How to complete this task: Exactly the lines from the beginning of the material to the line with "UK Online Casinos List (1280, 843)" are to be repeated, both ends included.

____

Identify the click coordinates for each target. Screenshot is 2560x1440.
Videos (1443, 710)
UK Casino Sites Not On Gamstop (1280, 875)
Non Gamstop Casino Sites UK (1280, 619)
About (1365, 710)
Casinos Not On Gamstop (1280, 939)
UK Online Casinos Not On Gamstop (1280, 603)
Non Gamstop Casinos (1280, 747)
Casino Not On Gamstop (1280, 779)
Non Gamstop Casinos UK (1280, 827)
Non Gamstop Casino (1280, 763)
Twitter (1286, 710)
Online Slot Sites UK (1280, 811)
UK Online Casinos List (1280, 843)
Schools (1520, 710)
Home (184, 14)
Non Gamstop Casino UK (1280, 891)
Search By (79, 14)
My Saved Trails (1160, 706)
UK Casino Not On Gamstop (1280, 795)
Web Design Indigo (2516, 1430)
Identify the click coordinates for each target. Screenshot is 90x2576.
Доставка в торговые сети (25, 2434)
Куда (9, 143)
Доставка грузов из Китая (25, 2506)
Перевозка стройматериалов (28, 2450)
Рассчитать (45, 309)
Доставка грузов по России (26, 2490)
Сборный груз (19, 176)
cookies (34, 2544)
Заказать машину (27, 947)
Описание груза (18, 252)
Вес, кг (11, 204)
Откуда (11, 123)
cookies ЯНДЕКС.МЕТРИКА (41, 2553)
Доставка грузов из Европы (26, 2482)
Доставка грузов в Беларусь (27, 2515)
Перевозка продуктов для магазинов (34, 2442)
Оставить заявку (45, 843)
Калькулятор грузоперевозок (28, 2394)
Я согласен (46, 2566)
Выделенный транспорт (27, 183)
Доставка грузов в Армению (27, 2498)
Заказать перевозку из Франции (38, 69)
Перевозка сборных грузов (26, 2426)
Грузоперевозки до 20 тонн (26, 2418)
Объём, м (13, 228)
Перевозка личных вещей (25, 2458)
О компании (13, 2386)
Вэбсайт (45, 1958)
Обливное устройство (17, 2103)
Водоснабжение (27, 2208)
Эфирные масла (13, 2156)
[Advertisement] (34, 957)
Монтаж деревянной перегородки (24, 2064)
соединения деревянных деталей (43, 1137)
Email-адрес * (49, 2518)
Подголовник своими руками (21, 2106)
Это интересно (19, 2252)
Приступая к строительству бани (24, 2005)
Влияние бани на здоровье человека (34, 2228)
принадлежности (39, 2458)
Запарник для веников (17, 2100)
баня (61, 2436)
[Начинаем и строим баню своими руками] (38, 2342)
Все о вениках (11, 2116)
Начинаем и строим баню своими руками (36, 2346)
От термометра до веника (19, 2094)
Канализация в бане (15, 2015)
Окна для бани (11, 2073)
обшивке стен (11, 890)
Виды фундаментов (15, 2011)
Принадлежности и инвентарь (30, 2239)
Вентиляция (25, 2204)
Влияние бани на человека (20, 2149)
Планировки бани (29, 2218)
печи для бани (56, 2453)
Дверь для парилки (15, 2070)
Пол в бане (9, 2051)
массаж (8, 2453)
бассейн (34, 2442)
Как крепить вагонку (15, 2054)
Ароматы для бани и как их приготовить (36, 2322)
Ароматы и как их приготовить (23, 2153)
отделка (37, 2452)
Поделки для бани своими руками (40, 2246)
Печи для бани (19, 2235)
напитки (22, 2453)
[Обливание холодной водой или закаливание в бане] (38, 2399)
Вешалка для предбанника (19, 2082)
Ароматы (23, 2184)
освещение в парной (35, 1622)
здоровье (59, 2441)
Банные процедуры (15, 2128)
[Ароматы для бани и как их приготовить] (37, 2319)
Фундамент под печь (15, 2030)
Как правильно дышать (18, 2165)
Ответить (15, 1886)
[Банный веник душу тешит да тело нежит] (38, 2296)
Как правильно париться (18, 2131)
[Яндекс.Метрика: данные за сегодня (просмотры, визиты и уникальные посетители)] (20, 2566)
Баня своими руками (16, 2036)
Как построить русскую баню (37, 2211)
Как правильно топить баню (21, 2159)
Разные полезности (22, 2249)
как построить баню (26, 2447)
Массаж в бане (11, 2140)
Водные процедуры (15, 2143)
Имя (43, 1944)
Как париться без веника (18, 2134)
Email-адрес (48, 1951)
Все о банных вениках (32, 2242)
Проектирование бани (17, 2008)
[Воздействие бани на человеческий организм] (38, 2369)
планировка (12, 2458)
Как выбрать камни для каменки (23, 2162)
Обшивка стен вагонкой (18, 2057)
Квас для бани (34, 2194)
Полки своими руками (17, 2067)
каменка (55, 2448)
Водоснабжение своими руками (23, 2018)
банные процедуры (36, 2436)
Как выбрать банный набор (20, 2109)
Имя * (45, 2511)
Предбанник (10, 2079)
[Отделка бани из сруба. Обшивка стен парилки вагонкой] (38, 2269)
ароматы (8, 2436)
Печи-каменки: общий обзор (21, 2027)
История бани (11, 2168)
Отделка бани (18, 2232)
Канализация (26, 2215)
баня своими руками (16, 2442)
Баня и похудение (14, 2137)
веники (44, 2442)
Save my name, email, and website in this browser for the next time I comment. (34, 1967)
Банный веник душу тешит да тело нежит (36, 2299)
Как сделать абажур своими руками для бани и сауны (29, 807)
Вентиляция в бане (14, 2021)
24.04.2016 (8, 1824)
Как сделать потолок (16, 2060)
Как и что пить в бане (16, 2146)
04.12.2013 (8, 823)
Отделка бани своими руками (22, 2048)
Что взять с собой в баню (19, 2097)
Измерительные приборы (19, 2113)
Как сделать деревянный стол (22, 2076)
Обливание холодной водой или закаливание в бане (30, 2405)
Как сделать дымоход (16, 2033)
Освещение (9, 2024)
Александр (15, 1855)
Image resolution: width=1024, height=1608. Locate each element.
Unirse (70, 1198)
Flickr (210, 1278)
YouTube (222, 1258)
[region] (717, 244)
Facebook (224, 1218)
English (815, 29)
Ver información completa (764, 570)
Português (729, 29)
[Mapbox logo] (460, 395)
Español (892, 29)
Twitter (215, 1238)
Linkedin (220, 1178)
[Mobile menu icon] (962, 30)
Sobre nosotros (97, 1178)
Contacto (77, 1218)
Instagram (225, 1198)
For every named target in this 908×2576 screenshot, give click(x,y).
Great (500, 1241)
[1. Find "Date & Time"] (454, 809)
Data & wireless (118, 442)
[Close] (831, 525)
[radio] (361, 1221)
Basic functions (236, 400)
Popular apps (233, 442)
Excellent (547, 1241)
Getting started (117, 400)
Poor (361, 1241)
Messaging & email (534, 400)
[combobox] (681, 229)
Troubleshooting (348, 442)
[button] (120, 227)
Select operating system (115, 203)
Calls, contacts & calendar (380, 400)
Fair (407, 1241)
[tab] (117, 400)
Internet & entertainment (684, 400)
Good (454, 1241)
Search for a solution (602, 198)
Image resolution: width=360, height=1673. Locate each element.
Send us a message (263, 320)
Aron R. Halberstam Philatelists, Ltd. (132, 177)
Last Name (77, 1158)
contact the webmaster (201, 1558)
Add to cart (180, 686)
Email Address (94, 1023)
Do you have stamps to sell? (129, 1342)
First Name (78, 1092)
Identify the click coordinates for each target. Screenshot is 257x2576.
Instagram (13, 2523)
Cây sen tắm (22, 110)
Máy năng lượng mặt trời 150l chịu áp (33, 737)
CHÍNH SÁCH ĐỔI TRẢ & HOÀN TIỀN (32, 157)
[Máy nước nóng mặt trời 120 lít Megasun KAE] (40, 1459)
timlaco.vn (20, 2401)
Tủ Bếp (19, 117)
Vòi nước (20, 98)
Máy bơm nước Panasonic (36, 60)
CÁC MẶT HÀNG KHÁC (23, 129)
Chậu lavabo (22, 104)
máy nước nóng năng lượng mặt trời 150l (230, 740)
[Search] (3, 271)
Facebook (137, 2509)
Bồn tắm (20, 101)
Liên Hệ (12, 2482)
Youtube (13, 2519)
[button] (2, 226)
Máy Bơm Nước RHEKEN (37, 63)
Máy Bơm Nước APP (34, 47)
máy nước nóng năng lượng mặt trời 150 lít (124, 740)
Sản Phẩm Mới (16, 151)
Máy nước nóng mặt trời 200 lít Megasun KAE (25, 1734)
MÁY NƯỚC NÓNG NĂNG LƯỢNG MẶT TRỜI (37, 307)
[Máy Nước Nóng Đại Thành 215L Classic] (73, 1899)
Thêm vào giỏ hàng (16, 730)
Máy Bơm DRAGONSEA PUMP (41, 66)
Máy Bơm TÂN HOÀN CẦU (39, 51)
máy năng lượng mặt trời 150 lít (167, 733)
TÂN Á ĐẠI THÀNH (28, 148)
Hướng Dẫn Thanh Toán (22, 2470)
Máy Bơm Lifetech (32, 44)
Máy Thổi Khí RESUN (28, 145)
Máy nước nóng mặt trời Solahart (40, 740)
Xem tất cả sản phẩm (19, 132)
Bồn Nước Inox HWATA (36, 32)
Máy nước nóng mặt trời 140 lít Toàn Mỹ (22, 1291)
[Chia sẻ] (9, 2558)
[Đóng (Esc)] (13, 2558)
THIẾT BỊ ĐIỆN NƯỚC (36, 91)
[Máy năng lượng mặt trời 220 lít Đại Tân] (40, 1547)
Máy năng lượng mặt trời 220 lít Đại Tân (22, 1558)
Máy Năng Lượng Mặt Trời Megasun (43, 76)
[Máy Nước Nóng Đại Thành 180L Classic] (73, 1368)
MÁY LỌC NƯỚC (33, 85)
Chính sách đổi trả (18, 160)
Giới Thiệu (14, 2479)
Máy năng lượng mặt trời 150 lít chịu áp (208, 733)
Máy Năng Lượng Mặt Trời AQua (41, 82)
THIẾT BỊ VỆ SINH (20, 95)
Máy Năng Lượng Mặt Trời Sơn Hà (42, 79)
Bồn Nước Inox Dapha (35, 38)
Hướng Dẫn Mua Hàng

____

Completed task:
Identify the click coordinates for each target. Screenshot is 2560x1440.
Videos (1443, 710)
UK Casino Sites Not On Gamstop (1280, 875)
Non Gamstop Casino Sites UK (1280, 619)
About (1365, 710)
Casinos Not On Gamstop (1280, 939)
UK Online Casinos Not On Gamstop (1280, 603)
Non Gamstop Casinos (1280, 747)
Casino Not On Gamstop (1280, 779)
Non Gamstop Casinos UK (1280, 827)
Non Gamstop Casino (1280, 763)
Twitter (1286, 710)
Online Slot Sites UK (1280, 811)
UK Online Casinos List (1280, 843)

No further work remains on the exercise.